> _Assigned task 1_:
Answer these questions from the power-sector text:
(a) At what time of day and in which season did the breakdown occur?
(b) How do the electricity tariffs now compare with the rest of the region?
(c) How were most of the people working in the power industry employed?
> _Assigned task 2_: From the power-sector text, print the part from "During the blackout, the" up to and including "discharge their responsibilities.".

··· Source document

The extremely battered supply network is actually causing more problems to the electricity transmission than any other factor. The problem is that it needs much more investment to fix the supply system and many international donors have shown a marked reluctance to fund such massive outlay.
During the blackout, the government urged citizens to remain calm as airports, hospitals and other key locations across the country were also affected. The fact that the breakdown occurred at almost midnight in the winter season did not bring great difficulty to the people.
If such a situation had arisen during the day and particularly during the summer then matters would have been radically different.
The electricity tariffs are now reported to be the highest in the region and it has become almost impossible for the people to pay their electricity bills.
The difficulty is that the financial resources at the disposal of the government are not enough to rectify the situation. Another problem is the inefficiency of the people working in the power industry who have been employed mostly through favour and are not properly trained to discharge their responsibilities.
The power sector is beset by obsessive regulatory organisations that suffer from a serious lack of coordination and are usually involved in continuous bickering. The prospects of the sector appear bleak and it is quite evident that the country may suffer the repeat of what happened last week.

······
··· Input data

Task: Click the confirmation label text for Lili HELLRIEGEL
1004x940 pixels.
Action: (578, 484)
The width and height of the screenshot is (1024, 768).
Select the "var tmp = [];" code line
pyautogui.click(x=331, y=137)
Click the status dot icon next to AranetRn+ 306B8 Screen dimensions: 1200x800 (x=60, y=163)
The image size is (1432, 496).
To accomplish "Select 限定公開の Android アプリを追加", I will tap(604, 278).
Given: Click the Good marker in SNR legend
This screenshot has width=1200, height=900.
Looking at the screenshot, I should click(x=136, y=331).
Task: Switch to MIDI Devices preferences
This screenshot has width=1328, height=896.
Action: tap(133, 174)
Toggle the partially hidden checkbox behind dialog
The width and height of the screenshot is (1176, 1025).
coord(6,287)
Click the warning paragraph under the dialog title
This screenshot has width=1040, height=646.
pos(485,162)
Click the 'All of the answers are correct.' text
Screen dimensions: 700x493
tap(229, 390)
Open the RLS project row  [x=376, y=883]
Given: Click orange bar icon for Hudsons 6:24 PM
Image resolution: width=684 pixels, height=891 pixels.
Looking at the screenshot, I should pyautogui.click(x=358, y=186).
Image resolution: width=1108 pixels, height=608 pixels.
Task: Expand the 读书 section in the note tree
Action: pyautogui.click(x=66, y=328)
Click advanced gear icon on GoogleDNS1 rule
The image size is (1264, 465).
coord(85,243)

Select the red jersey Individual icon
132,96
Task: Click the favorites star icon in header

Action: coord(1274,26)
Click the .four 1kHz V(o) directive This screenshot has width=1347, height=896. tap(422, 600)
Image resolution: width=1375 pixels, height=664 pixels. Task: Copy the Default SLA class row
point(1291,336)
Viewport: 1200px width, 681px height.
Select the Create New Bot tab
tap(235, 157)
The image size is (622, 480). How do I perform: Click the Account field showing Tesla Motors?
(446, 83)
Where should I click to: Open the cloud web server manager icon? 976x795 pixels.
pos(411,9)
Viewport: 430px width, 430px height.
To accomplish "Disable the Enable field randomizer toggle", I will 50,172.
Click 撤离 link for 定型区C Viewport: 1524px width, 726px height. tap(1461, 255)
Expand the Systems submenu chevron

······

> _Exercise response 1_:
(a) At almost midnight, in the winter season.
(b) They are reported to be the highest in the region.
(c) Mostly through favour.

> _Exercise response 2_:
During the blackout, the government urged citizens to remain calm as airports, hospitals and other key locations across the country were also affected. The fact that the breakdown occurred at almost midnight in the winter season did not bring great difficulty to the people.
If such a situation had arisen during the day and particularly during the summer then matters would have been radically different.
The electricity tariffs are now reported to be the highest in the region and it has become almost impossible for the people to pay their electricity bills.
The difficulty is that the financial resources at the disposal of the government are not enough to rectify the situation. Another problem is the inefficiency of the people working in the power industry who have been employed mostly through favour and are not properly trained to discharge their responsibilities.